COVID and its additional costs are largely responsible for the $3.9 million deficit expected by the Trillium Lakelands District School Board.

On September 14, Superintendent of Finance Tim Ellis shared with trustees the third quarter financial report which ended May 31, 2021.

“This is the first opportunity that I have had to break the numbers to you as we don’t meet in the summer,” Ellis said. “Our actual revenue was lower than our estimates.”

Ellis also detailed that budgets for classroom technology, staff sick leave, maintenance, supply coverage and support for special education students learning at distance were in some cases well above what was budgeted for last year.

“The expected deficit of $3.9 million is just below the 2 percent provision. We can use 2 percent of our accumulated surplus to a maximum of $4 million to cover additional COVID related costs,” Ellis said.

Report confirms driver shortage

Every day more than 13,000 Trillium Lakelands District School Board students are transported to area schools by the 321 buses that are contracted by the board.

This year there are real issues regarding the availability of drivers and buses to cover all the available routes before and after school.

Superintendent of Finance Tim Ellis told trustees on September 14 that, “Bus drivers are at a premium right now. Our operators are working to get as many drivers as possible behind the wheel.
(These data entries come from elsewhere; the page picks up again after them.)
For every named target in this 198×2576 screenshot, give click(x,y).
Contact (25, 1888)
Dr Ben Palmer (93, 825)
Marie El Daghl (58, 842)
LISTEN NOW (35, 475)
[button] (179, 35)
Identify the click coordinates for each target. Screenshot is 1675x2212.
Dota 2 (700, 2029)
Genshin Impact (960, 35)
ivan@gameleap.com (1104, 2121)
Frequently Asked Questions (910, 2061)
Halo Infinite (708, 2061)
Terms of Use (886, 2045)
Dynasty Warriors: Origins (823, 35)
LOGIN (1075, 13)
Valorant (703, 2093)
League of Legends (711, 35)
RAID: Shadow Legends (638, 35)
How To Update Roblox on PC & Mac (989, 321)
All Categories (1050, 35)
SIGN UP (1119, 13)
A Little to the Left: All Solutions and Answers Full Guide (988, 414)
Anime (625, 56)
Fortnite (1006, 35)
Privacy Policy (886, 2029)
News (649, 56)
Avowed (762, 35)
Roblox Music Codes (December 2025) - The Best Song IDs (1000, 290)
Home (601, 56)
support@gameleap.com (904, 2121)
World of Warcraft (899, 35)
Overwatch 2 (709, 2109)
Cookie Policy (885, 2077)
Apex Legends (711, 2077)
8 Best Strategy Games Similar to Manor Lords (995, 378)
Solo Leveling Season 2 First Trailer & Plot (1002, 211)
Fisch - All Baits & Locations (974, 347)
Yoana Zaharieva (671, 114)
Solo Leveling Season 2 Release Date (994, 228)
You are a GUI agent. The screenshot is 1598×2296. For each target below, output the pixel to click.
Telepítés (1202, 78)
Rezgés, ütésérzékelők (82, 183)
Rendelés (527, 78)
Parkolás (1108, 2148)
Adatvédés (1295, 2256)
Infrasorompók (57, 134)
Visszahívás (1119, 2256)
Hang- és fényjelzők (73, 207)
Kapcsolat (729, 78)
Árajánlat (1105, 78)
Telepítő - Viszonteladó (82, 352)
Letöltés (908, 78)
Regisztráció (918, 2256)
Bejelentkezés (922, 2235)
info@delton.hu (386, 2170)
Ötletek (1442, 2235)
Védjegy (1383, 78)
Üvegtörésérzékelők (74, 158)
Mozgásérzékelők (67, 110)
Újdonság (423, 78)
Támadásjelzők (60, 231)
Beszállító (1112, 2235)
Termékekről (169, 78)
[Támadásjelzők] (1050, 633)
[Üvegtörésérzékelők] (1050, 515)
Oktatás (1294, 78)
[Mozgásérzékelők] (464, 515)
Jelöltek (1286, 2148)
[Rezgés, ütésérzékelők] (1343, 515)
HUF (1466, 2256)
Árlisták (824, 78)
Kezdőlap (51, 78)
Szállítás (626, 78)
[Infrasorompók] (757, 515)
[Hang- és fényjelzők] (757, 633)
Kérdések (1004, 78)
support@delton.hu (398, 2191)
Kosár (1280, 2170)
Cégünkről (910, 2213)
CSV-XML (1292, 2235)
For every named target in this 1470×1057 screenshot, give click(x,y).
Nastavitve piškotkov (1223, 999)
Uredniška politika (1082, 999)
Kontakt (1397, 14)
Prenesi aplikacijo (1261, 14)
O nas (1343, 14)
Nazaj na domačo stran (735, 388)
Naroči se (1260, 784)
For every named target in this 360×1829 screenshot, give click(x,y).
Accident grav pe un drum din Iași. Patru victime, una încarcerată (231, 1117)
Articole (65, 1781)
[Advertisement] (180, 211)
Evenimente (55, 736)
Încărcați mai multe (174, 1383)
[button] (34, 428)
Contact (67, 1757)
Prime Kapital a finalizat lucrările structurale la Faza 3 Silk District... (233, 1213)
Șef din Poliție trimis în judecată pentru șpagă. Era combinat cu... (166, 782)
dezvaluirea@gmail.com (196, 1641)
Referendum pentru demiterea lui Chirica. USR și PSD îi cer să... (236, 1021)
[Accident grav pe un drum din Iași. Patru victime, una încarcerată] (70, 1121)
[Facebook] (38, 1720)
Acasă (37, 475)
This is presenting a real challenge right across the province this year.”

Trustee Judy Saunders wanted to know what the board is doing to make sure all students are being picked up and transported to school on board contracted buses.

“New students may need to wait upwards of a week to be added to driver’s manifests,” Ellis said. “All students will be given transportation, but it will take a little time.”

When queried about the cause of the shortages, Ellis said “Some drivers have chosen not to get vaccinated and some have chosen not to drive this year.”

Saunders continued her questioning, wanting to know whose responsibility it is to communicate with families about students not yet getting on the transport manifest.

Ellis said, “It is up to the schools to communicate with the parents unless a whole bus doesn’t run, and then communication with parents is on the operator.”

Saunders asked if buses that are currently arriving late for school because of doing two runs in the morning can be better coordinated.

Ellis is hoping that routes without drivers will be staffed over the next few weeks as the operators interview for potential drivers.

Student trustee Ryder Lytle asked about the status of late buses that transport students who stay after school for help or to participate in afterschool activities.

“If late buses don’t run,” Lytle said, “students can’t join sports.”

“This has been discussed,” Ellis replied. “We are engaging in dialogues with various parties looking for solutions. This is a significant challenge with the existing buses that we have access to. How do we get students home from practices and transport them to their games? We are looking at many options.”

Enrollment numbers creating problems

Superintendent of Finance Tim Ellis told trustees on September 14 that enrollment is up across both panels, but that until more provincial funding is made available there may be issues with crowded classrooms and not enough spaces on board contracted buses.

Ellis reported that last year the board estimated they would have approximately 11,000 elementary students when doors opened for business on September 7. In reality the board has found themselves with approximately 11,500 to 11,700 students enrolled at the elementary panel depending upon the day.

At secondary, numbers are also up approximately 100 students with the bulk of the increase found at I.E. Weldon in Lindsay and Huntsville High School.

Trustee Stephen Binstock wanted a breakdown on which areas of the board are growing, “because 500 kids are a lot of new kids.”